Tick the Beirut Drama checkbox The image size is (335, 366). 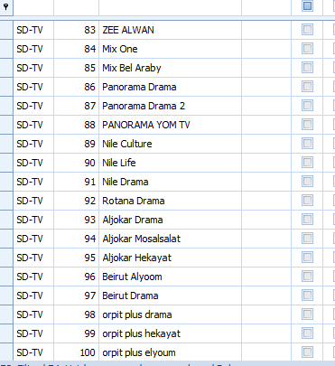(x=307, y=296)

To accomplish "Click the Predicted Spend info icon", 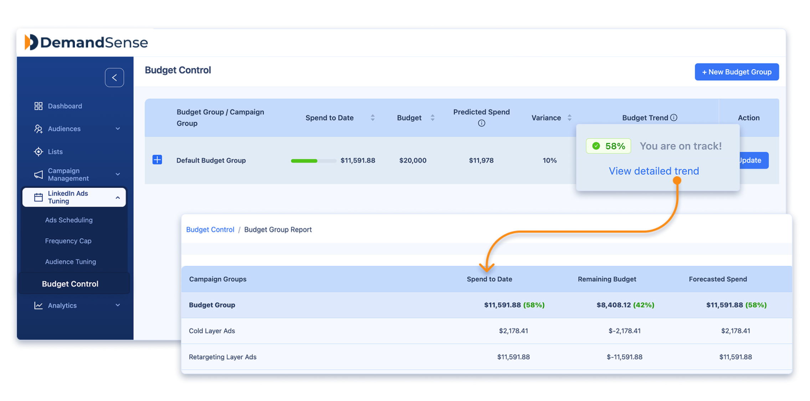I will tap(481, 123).
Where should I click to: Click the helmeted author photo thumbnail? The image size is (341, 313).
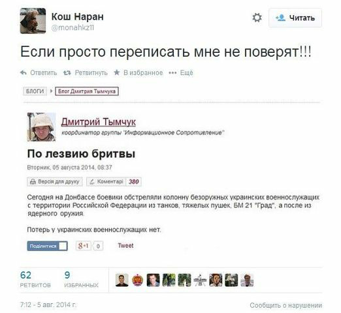(41, 127)
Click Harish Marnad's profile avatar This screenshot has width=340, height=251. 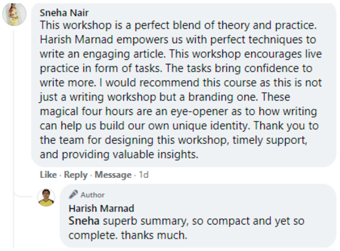(x=46, y=197)
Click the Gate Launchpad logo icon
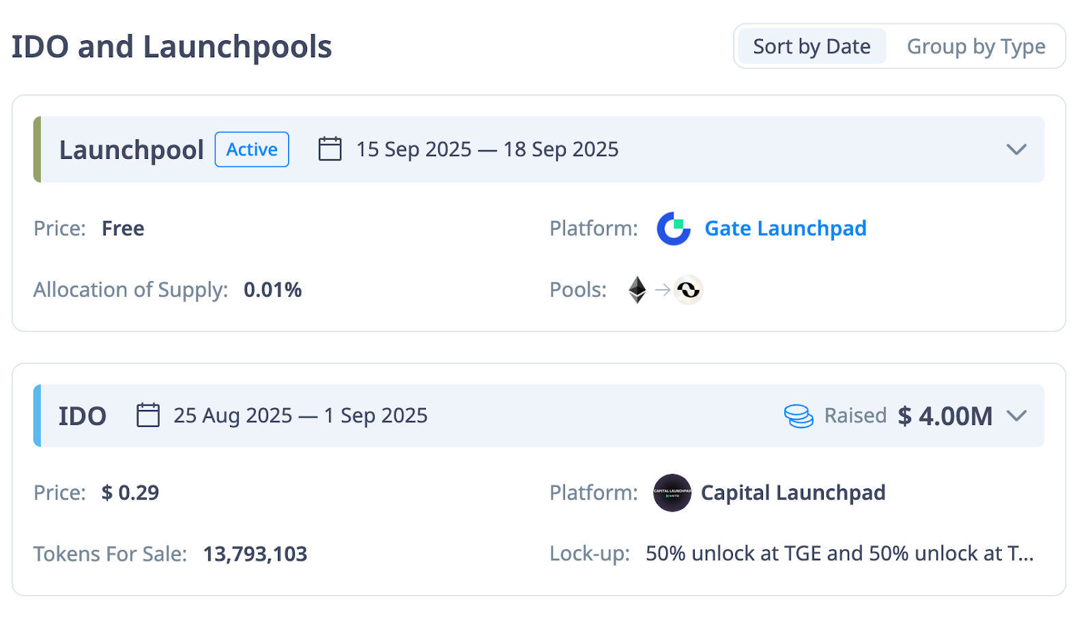 point(673,229)
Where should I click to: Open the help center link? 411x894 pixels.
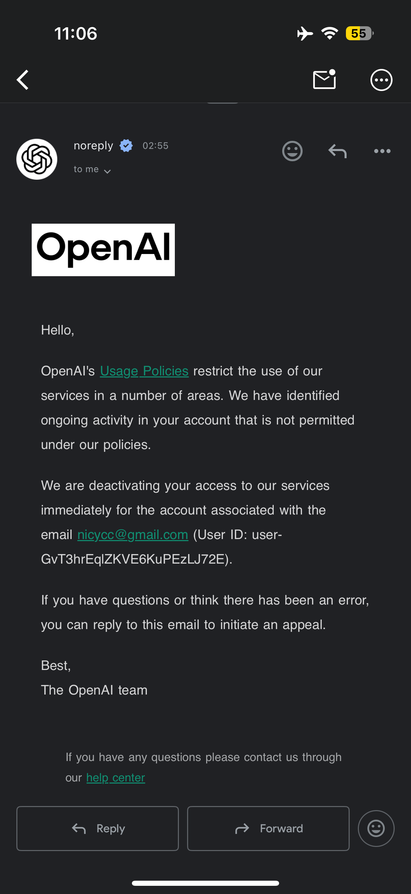115,778
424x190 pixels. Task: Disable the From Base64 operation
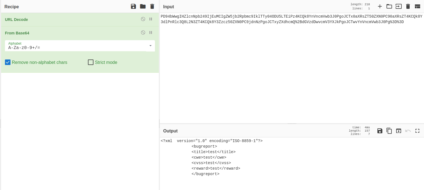[143, 32]
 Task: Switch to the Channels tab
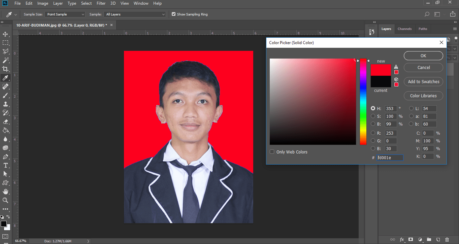pos(404,29)
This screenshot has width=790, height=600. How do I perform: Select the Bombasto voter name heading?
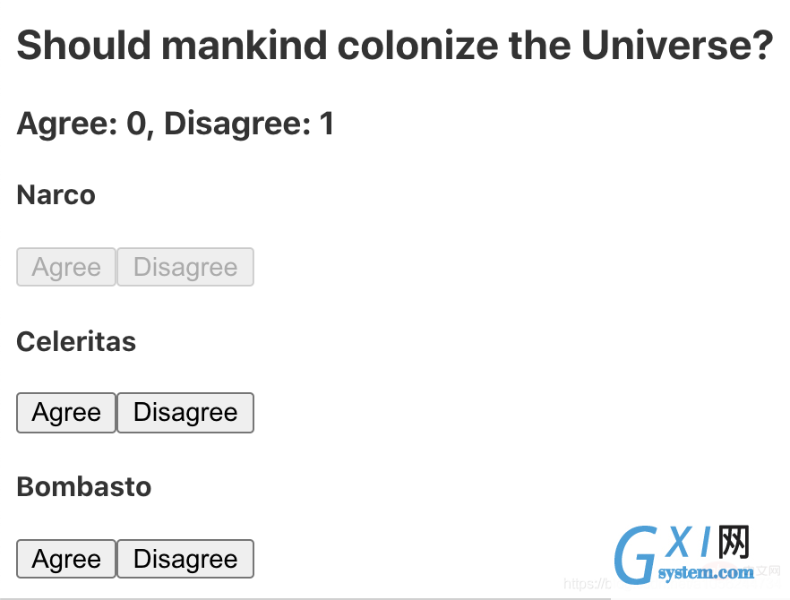click(84, 486)
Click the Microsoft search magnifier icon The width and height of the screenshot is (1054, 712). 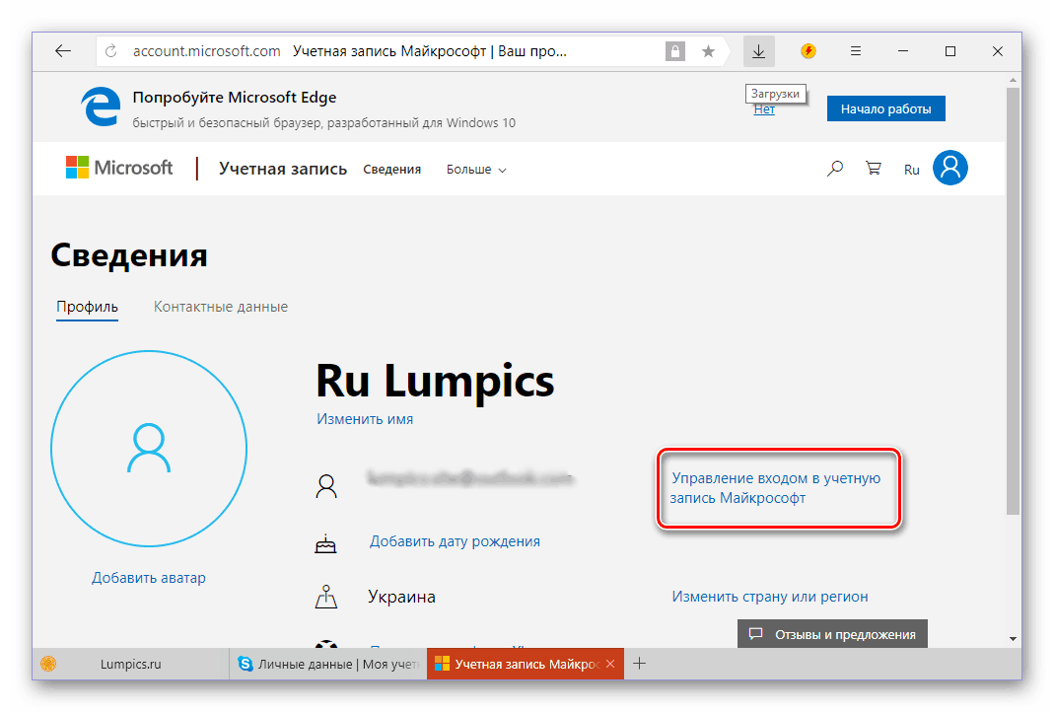pyautogui.click(x=834, y=169)
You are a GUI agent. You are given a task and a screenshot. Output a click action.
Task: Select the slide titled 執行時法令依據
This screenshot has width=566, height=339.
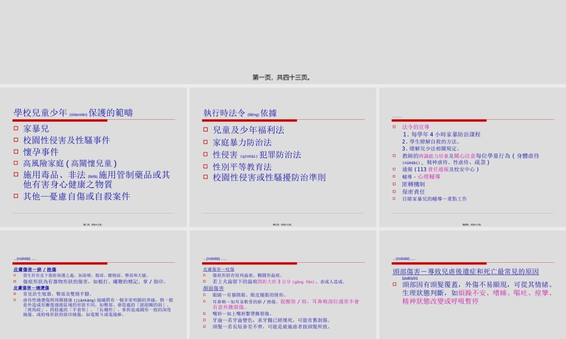point(283,158)
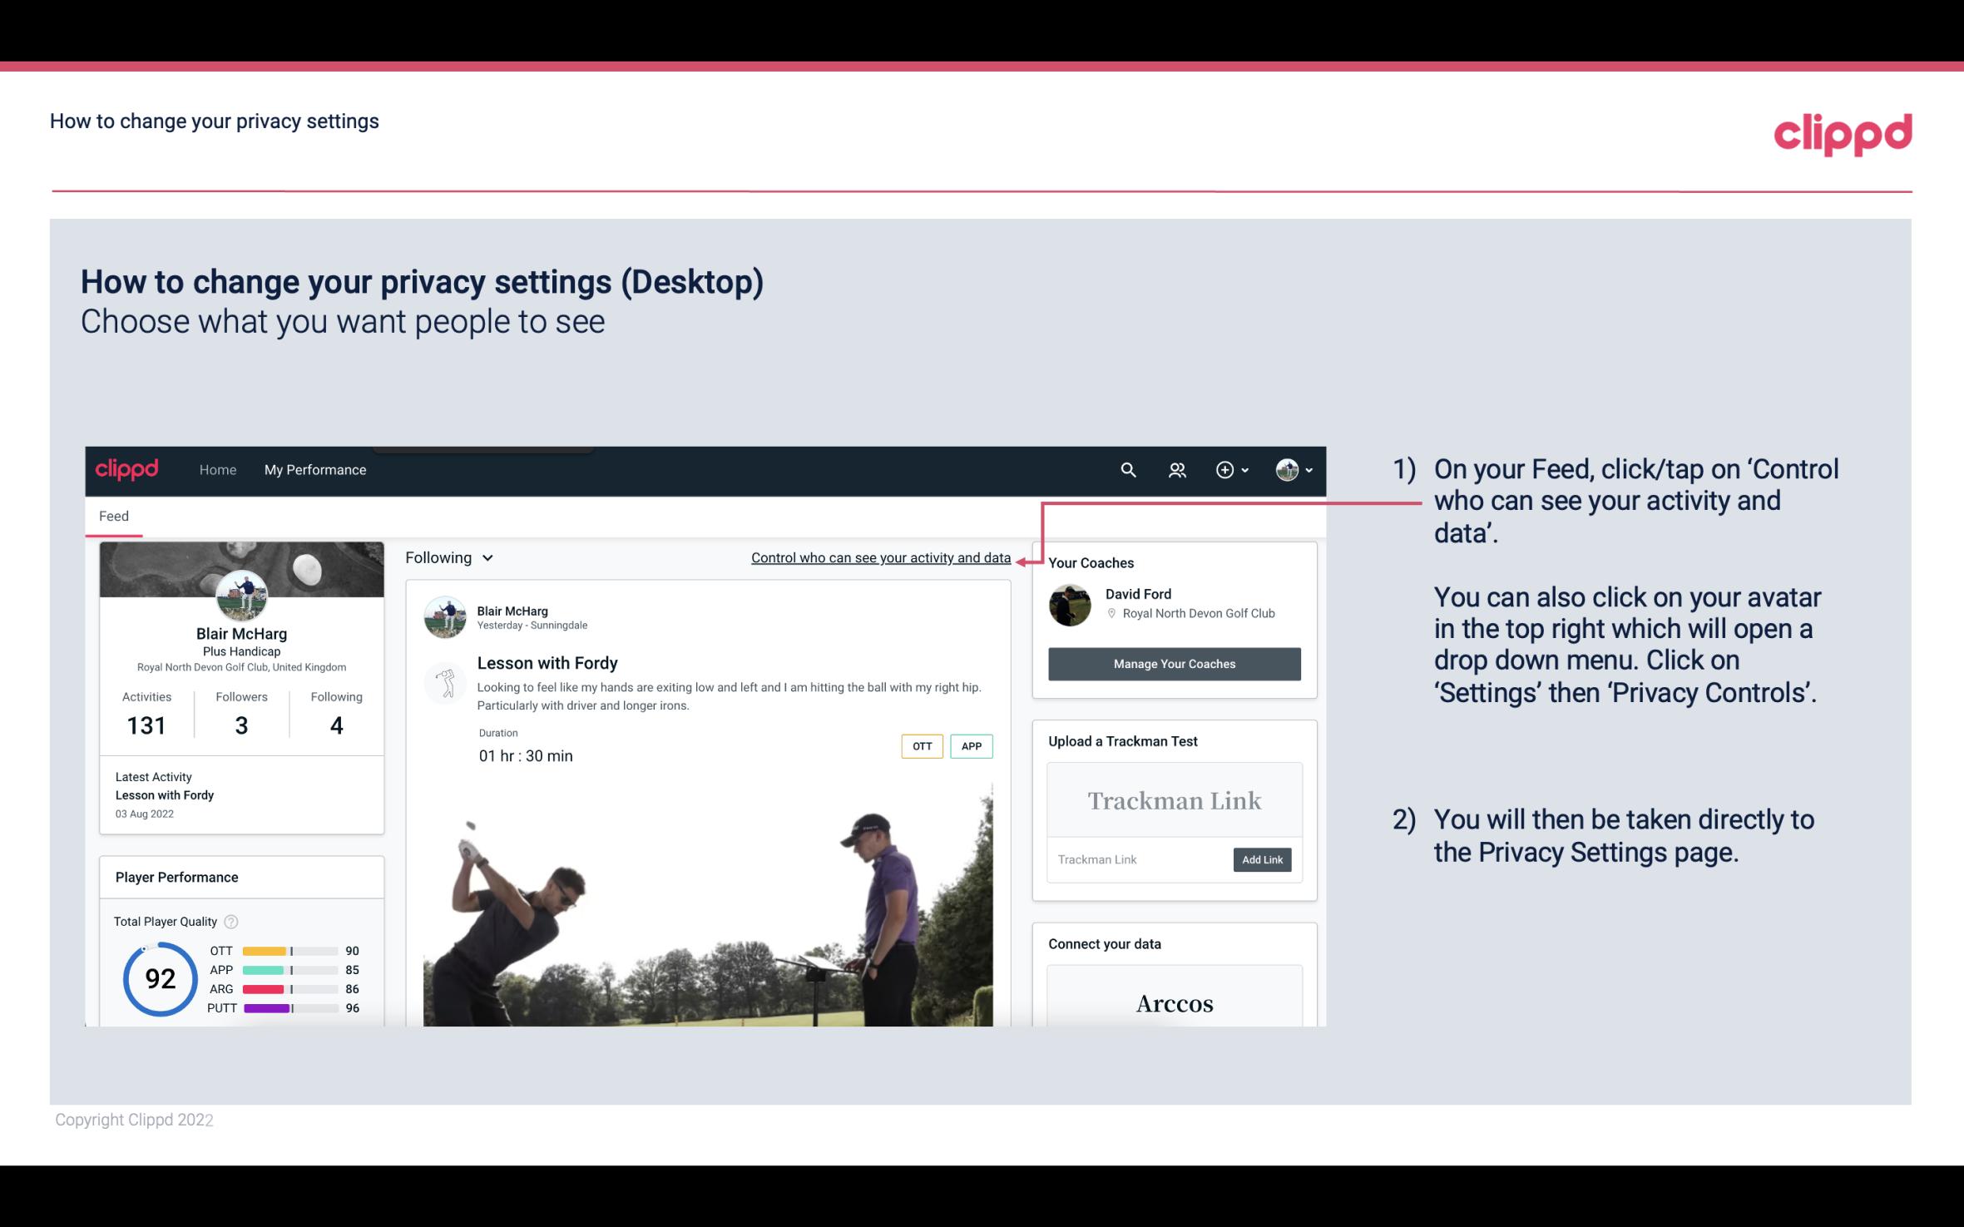Click Control who can see your activity

880,557
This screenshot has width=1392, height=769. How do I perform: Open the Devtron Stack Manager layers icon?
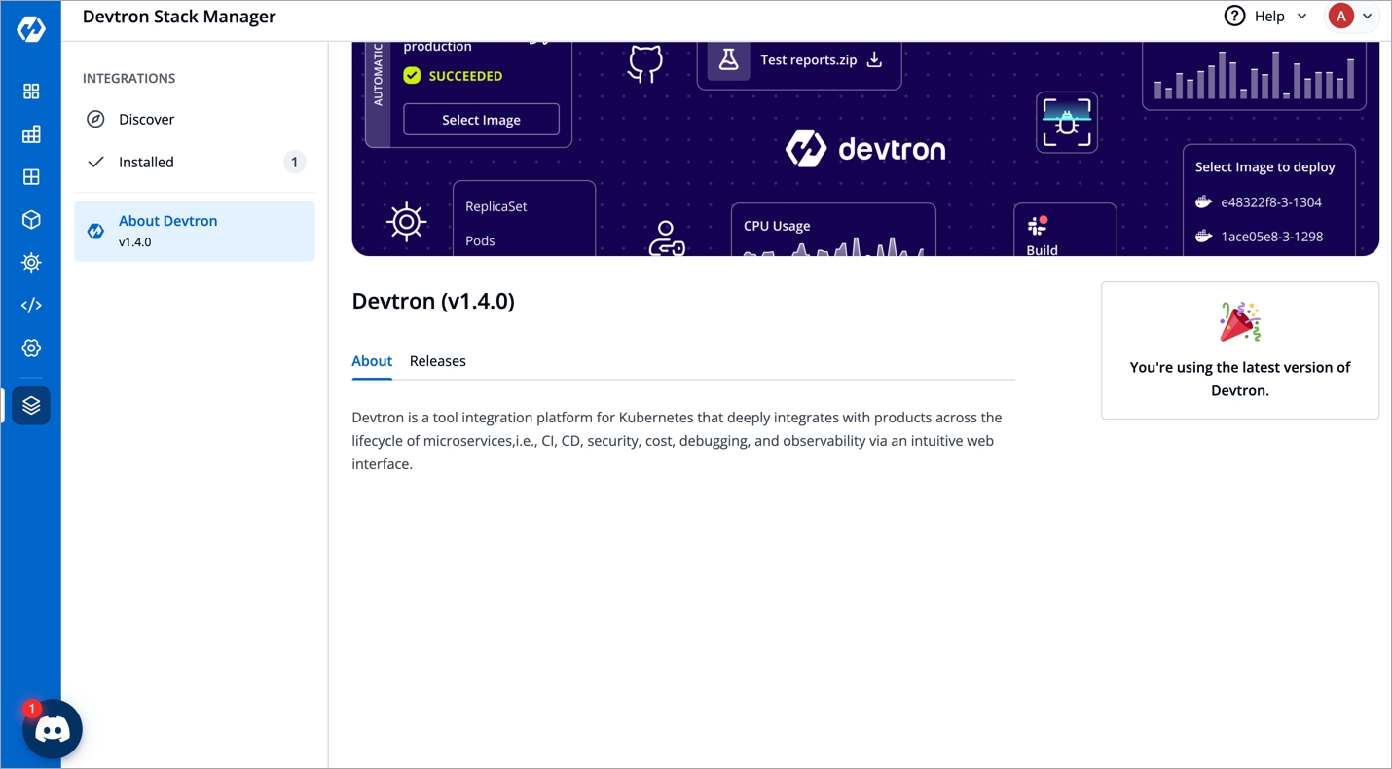(31, 405)
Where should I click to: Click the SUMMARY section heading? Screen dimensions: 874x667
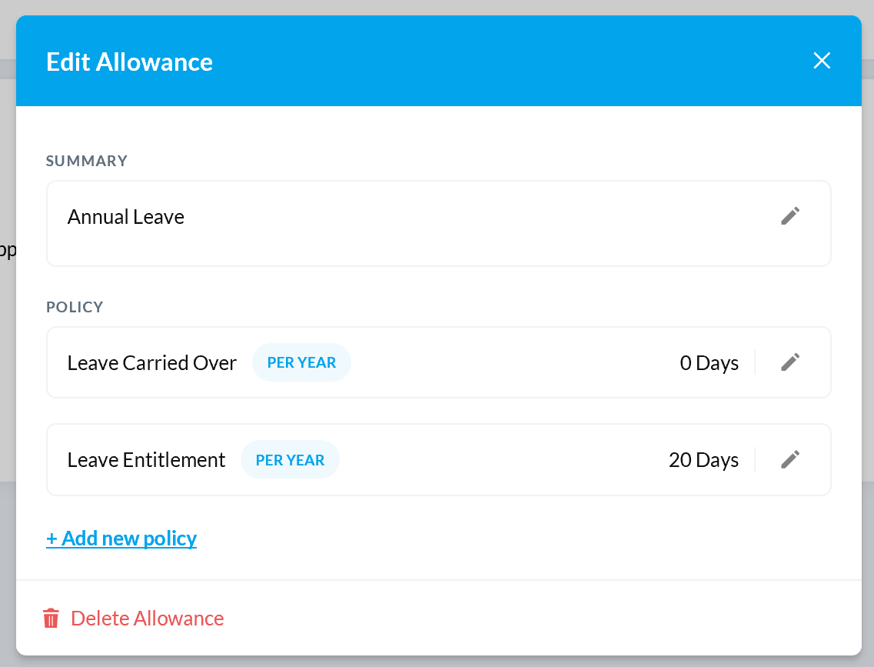(x=87, y=162)
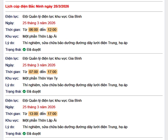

* _TASK TO COMPLETE_:
Copy the material word for word, starting with the line that contains "This screenshot has width=1392, height=769." and continuing through the end of the material, and leave the pictures out of your answer.

* _OUTPUT FOR THIS EXERCISE_:
This screenshot has width=1392, height=769. How do I perform: Open the Devtron Stack Manager layers icon?
(31, 405)
Where should I click to: Click the SUMMARY section heading? Screen dimensions: 874x667
(x=87, y=162)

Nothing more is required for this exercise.